En el ejemplo del automóvil, desde el momento en que éste deja de ser exclusivo de las clases más pudientes y se hace extensivo a la clase media a partir de los años 50-60, a pesar de que individualmente cada modelo consumiera la mitad que sus predecesores, al aumentar exponencialmente el numero de ellos, el consumo global de combustible también se multiplicó.

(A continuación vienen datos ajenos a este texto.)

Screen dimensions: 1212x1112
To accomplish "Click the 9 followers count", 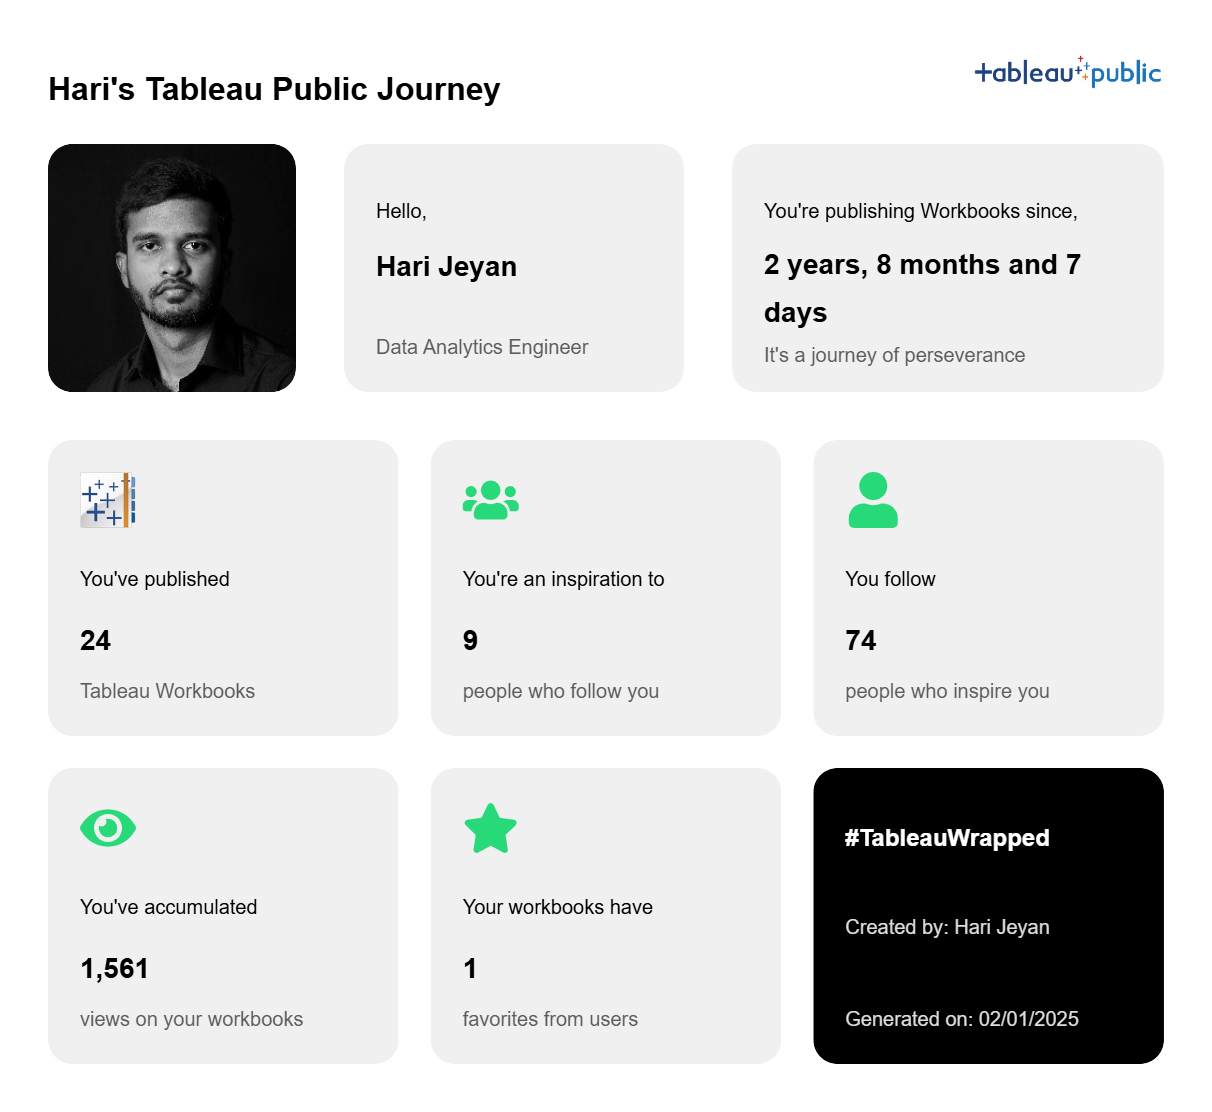I will 471,641.
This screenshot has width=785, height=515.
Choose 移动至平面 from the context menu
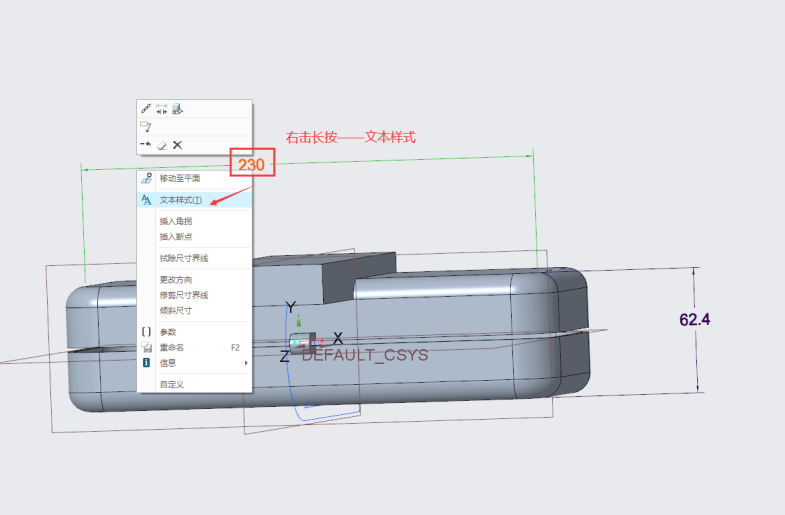pos(179,178)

Sencillamente, la paradoja de Jevons no es aplicable al campo del urbanismo, en tanto se refiere a bienes de consumo en fase de implantación/expansión (evolución creciente desde un consumo nulo hasta un consumo X). El metabolismo urbano YA está funcionando (el "homo consumidor" ya existe- cuestión aparte es el problema demográfico- no es por tanto comparable a un "producto" que pasa de tener un impacto 0 a 100 en su etapa de implantación, como lo fueron el automóvil o la locomotora en su día). Así, toda nueva medida que surja y que logre reducir los insumos que YA se están produciendo ha de ser bienvenida... no puede existir paralelismo entre el aumento del consumo de petróleo/carbón en el pasado desencadenado por la mayor asequibilidad del transporte, con el de los consumos energéticos/hídricos de las ciudades ya existentes, o de los nuevos desarrollos donde, en cualquier caso, el ciudadano asimilado pasa a precisar unos insumos menores que en la vida en el medio rural (recordemos de nuevo las bondades en este sentido de la ciudad compacta, según el modelo mediterráneo).

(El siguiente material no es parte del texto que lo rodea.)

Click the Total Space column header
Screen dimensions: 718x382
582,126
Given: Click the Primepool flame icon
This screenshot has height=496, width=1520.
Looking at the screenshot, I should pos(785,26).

LA CIUDAD ES DE LOS CIUDADANOS... Y LO SEGUIRÁ SIENDO:
Por último, lograr mejoras en la gestión apoyándonos en las TIC no es en absoluto incompatible con que la ciudad sea "de/para los ciudadanos", es más, las nuevas tecnologías favorecen los procesos de "abajo a arriba", y pueden lograr que las propuestas de los usuarios lleguen a ser escuchadas, y que su influencia y participación se vean favorecidas. El rechazo a las posibilidades que nos ofrece la tecnología, como si se tratara de despertar al SKYNET de la saga de J. Cameron, o los reparos a la pérdida de privacidad, son en mi opinión infundados, dado el vigente y protector marco legal.

EL QUID: PASAR DE LOS DATOS A LA INFORMACIÓN... Y DEL CONOCIMIENTO A LA ACCIÓN:
El verdadero problema radica, como suele ocurrir, en la limitada capacidad "humana" de "digestión" de los datos monitorizados, la respuesta al ¿qué hacer con ellos?, ¿se dispone de capacidad de gestion y de gobierno?.

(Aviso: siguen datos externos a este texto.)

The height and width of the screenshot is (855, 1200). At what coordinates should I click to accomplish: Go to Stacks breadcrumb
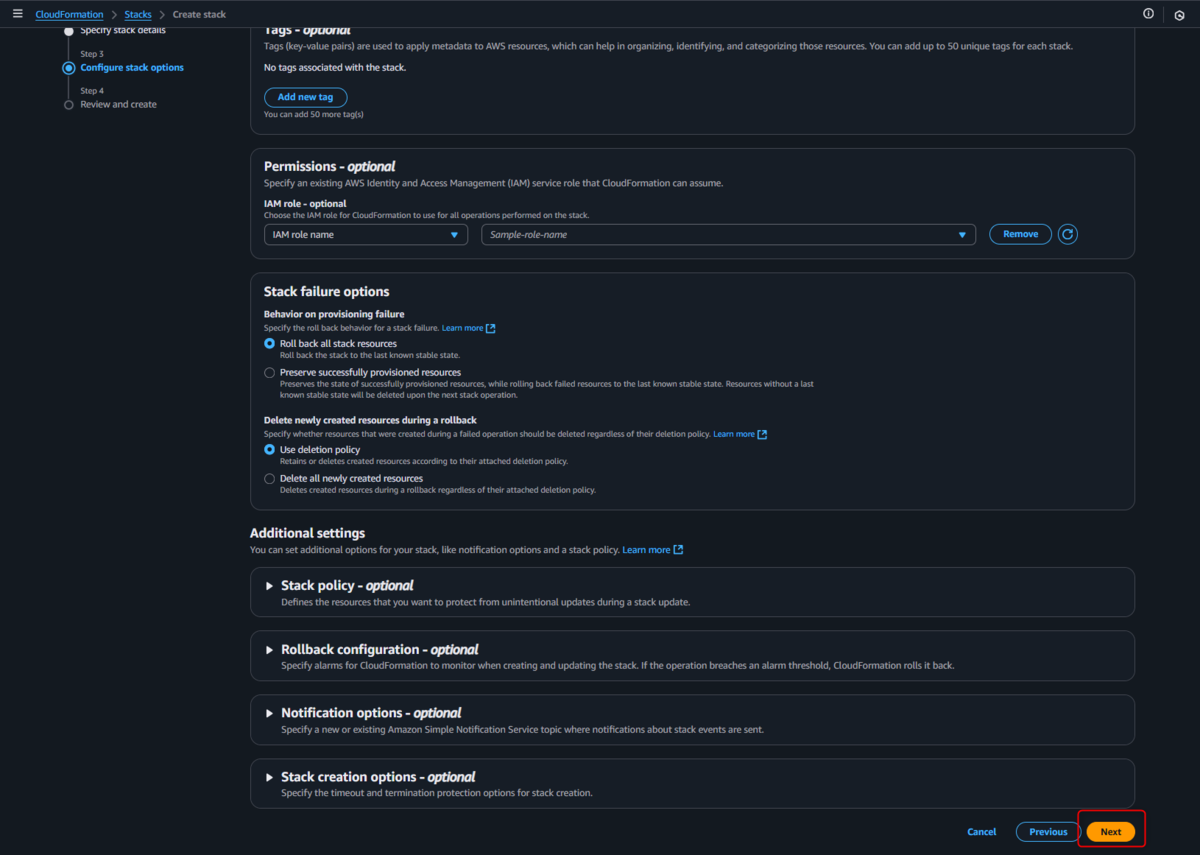[x=138, y=15]
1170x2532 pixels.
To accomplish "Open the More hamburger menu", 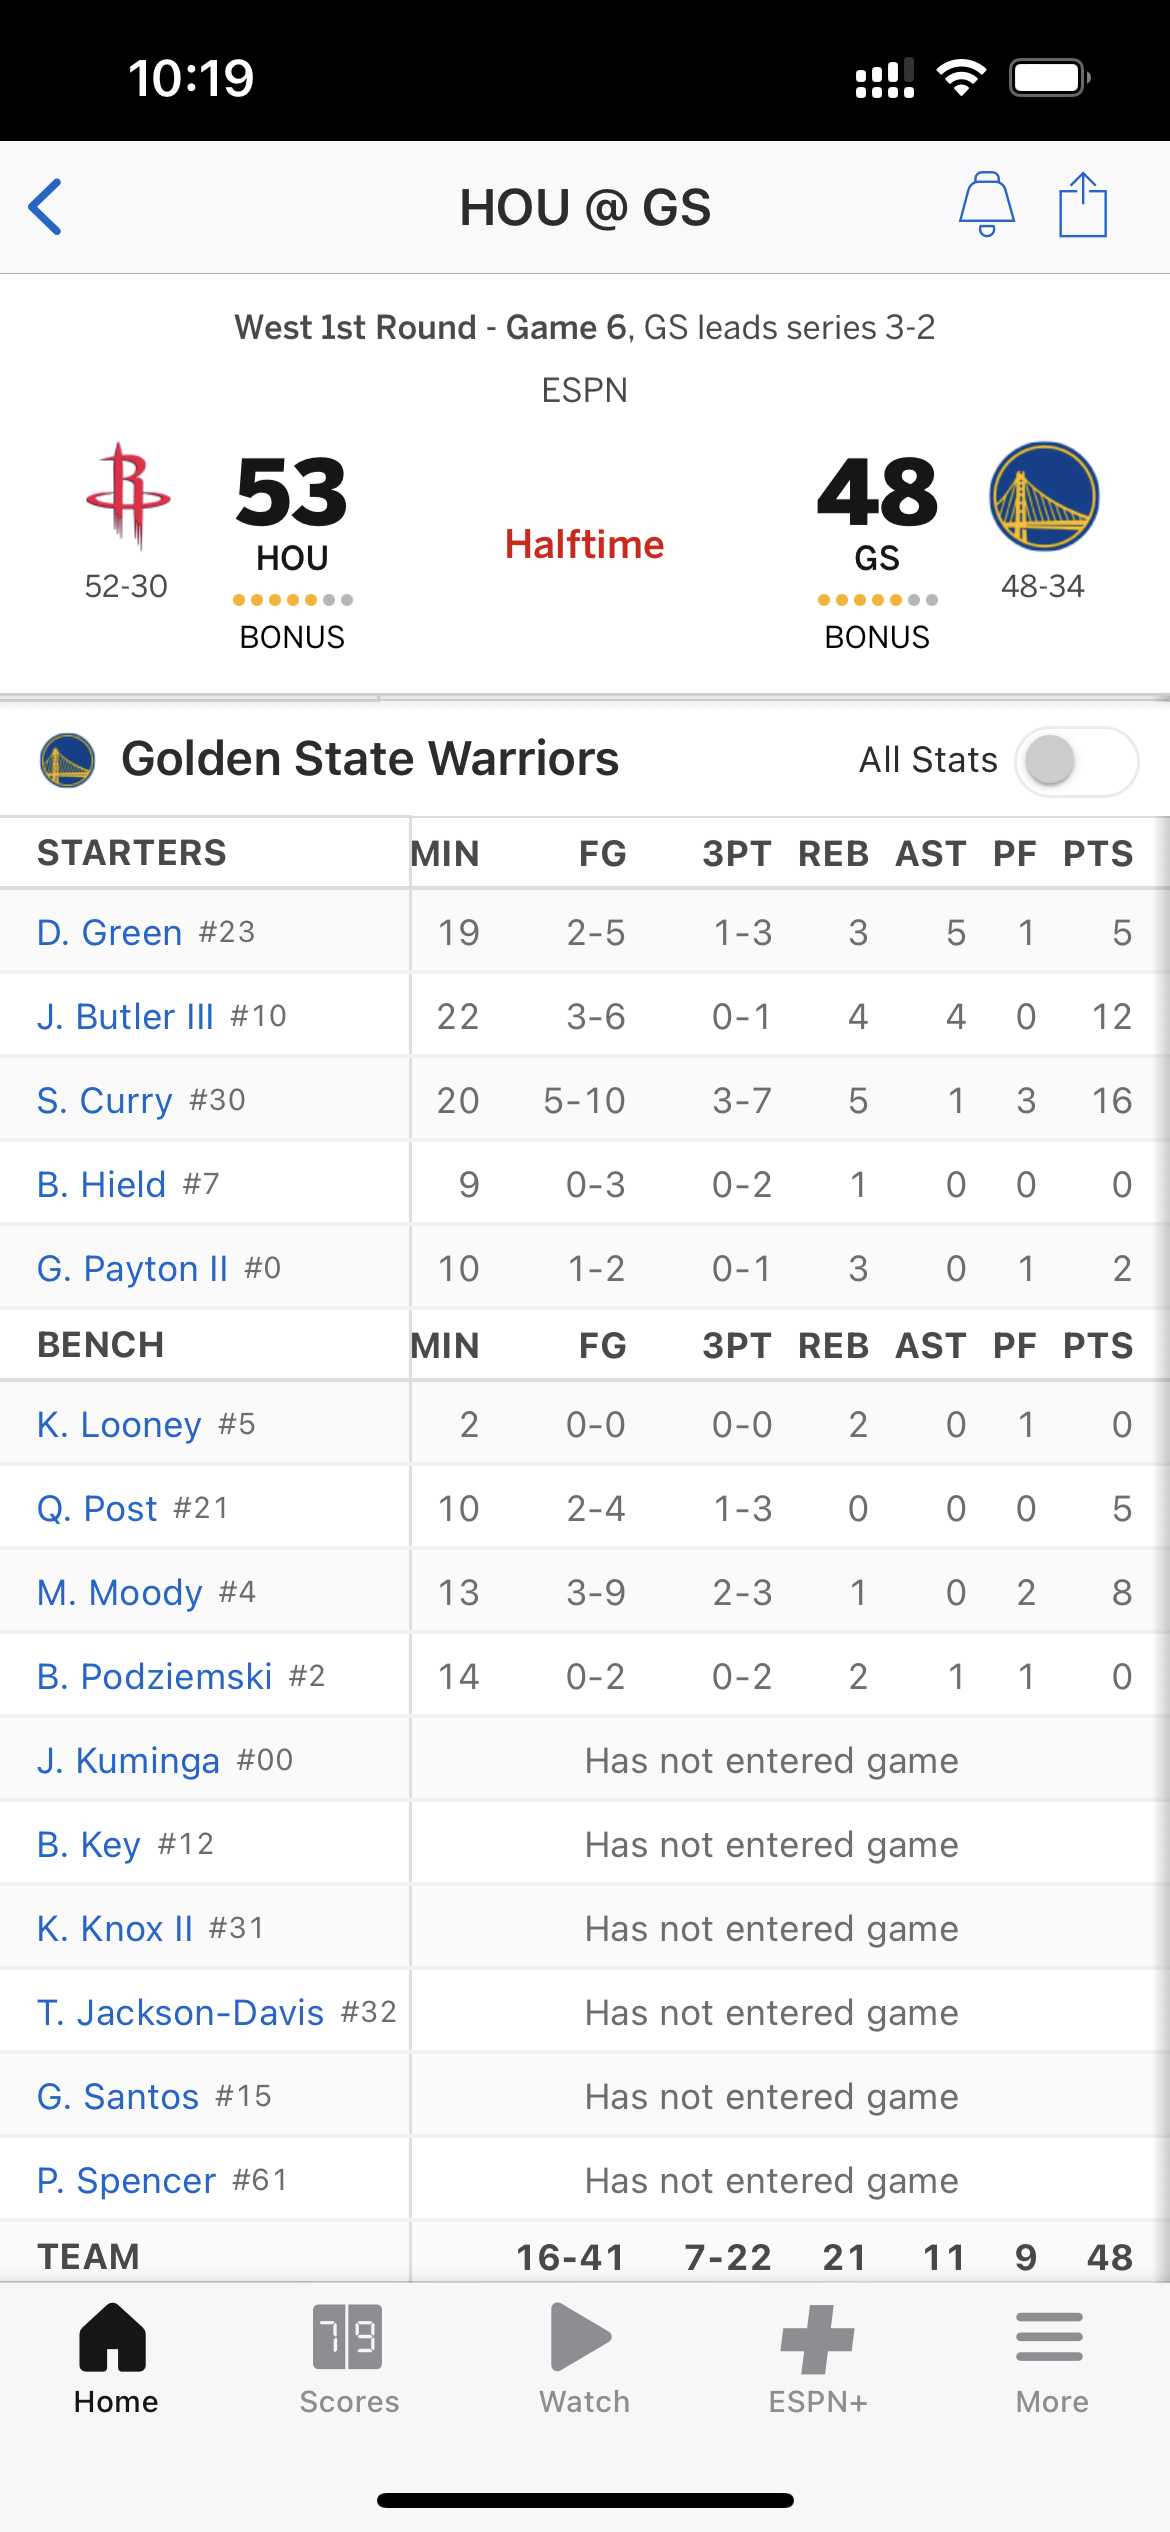I will click(1050, 2337).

Tenemos los medios técnicos, ¿pero existen la voluntad política y la capacidad para tomar decisiones que mejoren la ciudad, y hagan más fácil la vida de los habitantes de nuestras "smart cities"?. Afortunadamente cada vez podemos encontrar más equipos de gobierno que apuestan fírmemente por ello, como en Santander o Málaga.
 
Es fundamental recordar que de nada sirve tener "n" sensores de contaminacion si los datos, una vez interpretados y transformados en información, no llevan a una toma de decisiones inteligentes que hagan cumplir los objetivos de reducción de la polución, del mismo modo que no sirve de nada invertir 70 millones de euros en un túnel urbano si posteriormente se permite que su embocadura sea un perpetuo atasco debido al estacionamiento en una doble fila permanente... a la vista de las correspondientes webcam. Son dos ejemplos de cómo en demasiadas ocasiones los problemas de nuestras ciudades no se deben a una falta de información, o a su extremo contrario: el exceso de monitorización que tanto temen los detractores de las Smart Cities, sino de cómo tratamos los datos recabados, y de si los gestores sacan conclusiones y actúan en consecuencia.

Al fin y al cabo, éste es el factor común de tantos problemas... ¿acaso los objetivos del milenio (erradicacion del hambre, educación universal, acceso al agua potable) no responden a problemas no técnicos, sino políticos/de gestion?

La tecnología es una herramienta imprescindible -complementaria y no sustitutiva del factor humano- con enorme potencial de cara a mejorar la sociedad, empleémosla sacando todo el provecho que nos pueda dar, sin prejuicios.